La postura servil de los medios de comunicación vuelve a ser fundamental para estigmatizar definitivamente a los excluidos del sistema. A lo que en el imaginario colectivo se asocia con el término “delincuente”, comienzan a agregárseles ciertas características como la vestimenta, el color de piel, la religión o la procedencia. La policía asume la tarea de “identificar” y “requisar” a quienes duermen al raso. La pobreza es un delito, y mientras los innumerables casos de corrupción que han enriquecido a centenares de individuos de traje y corbata aún siguen sin resolverse, en Barcelona (por citar sólo un ejemplo) 811 indigentes son multados en 2011 por dormir en la calle.
El rol de cierta prensa en este afán de criminalizar la pobreza no es patrimonio exclusivo de ninguna nación. En Estados Unidos son los negros, en Europa son los inmigrantes, los islámicos en Francia, los turcos en Alemania , los “villeros” en Argentina, los que viven en la favela en Brasil y los “chavs” en Inglaterra. Los pobres son víctimas del prejuicio de los ignorantes que engendra el sistema y del aporte de los medios de comunicación que insisten en asociar a la indigencia con la delincuencia. De este modo se pretende estigmatizar la pobreza, hacer creer que esa situación no es producto de la errónea gestión económica de los gobiernos o de los fallos del sistema, sino del fallo del propio individuo o de su familia, de los hogares dislocados, de la falta de inteligencia o de ambición.
El estereotipo ayuda a justificar ciertas limpiezas sociales como la que propuso en 2008 el conservador inglés John Ward cuando solicitó la esterilización obligatoria de las personas que tuvieran un segundo hijo mientras cobraban ayudas sociales; medida apoyada por el periódico Daily Mail cuyos lectores afirmaban estar escandalizados por “esos aprovechadores, vagos y sinverguenzas que no trabajan y están hundiendo al país”.

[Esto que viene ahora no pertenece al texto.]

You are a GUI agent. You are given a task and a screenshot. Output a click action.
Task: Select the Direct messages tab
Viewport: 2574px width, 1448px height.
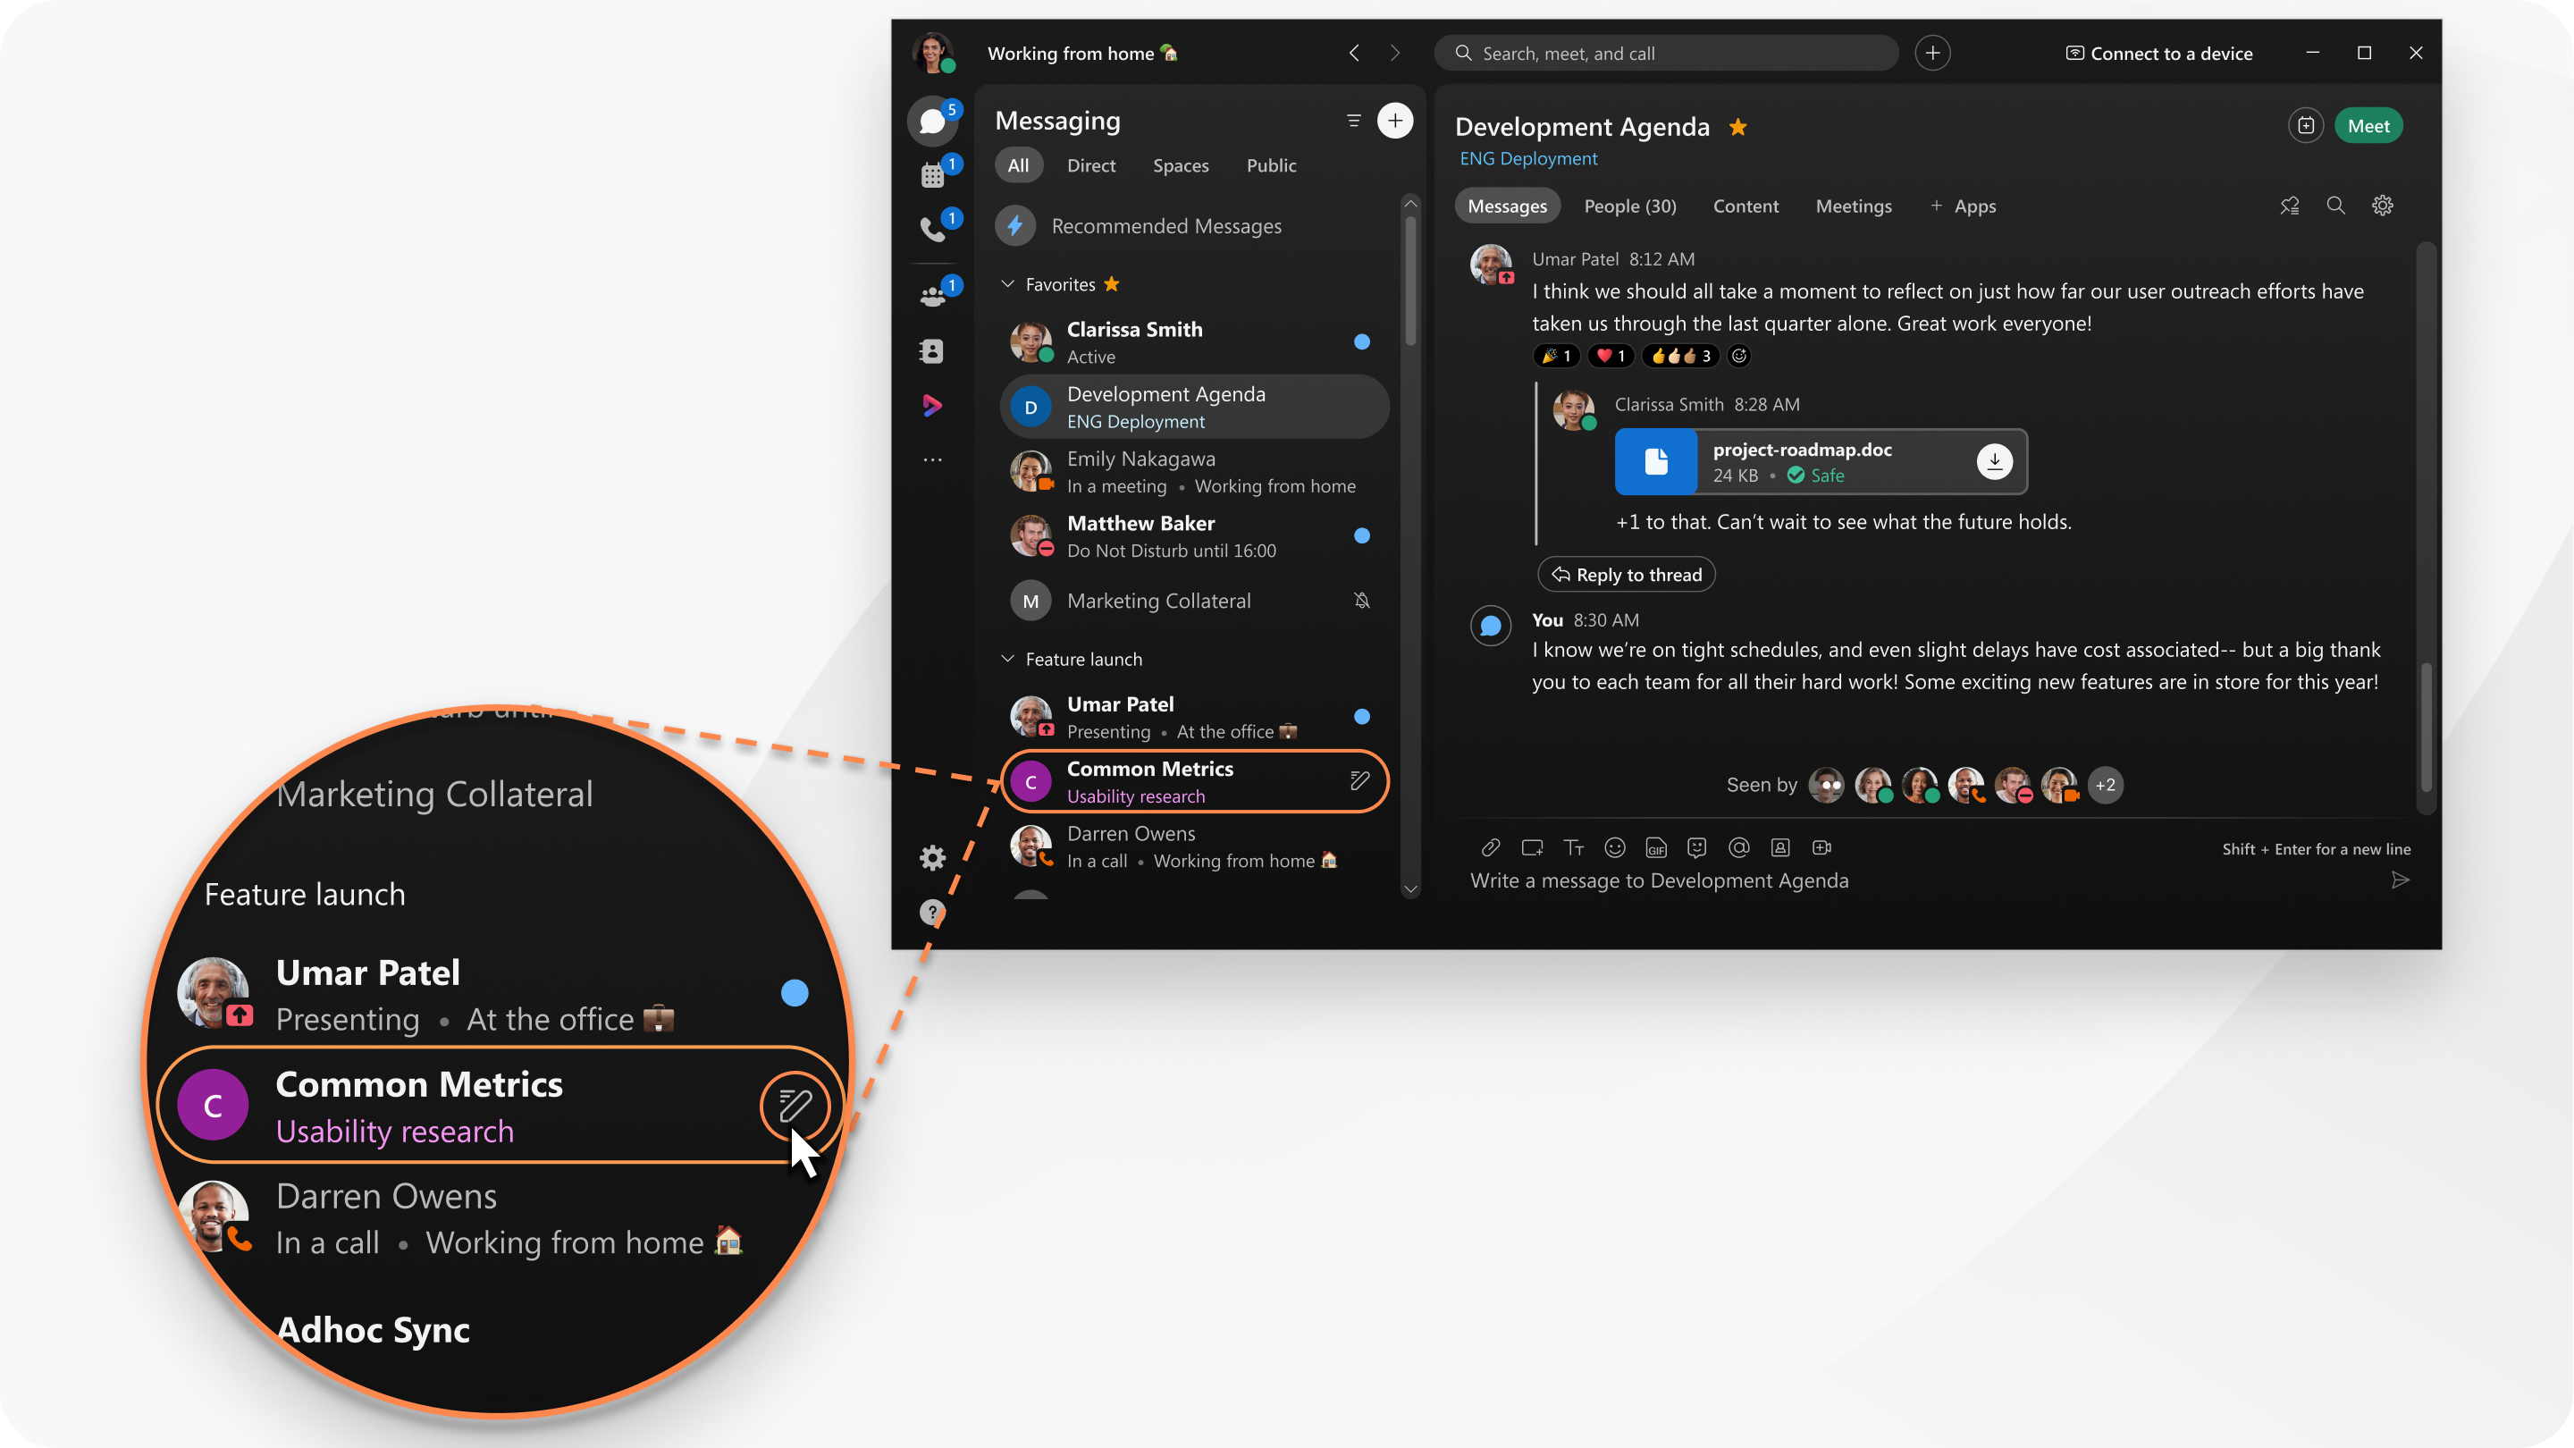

Ayer mismo pude comprobar -con el asco con que sólo se pueden comprobar estas cosas- hasta qué niveles se eleva el prejuicio y la imbecilidad de los “normalizados del sistema”. Un ser humano dormía en el cajero automático al que otro ser humano pretendía ingresar para retirar dinero. El primero tiritaba de frío mientras que el segundo solicitaba la presencia policial que le garantizara seguridad. “Nunca se sabe cómo puede reaccionar esta gente”, se excusaba ante el guardia civil, mientras que éste procedía a identificar al indigente. Y esta es la muestra más contundente del crimen silencioso que se perpetra cada día, a cada instante y en cualquier parte del mundo. Un crimen cuya mano ejecutora es la misma que dicta las normas de este nefasto presente.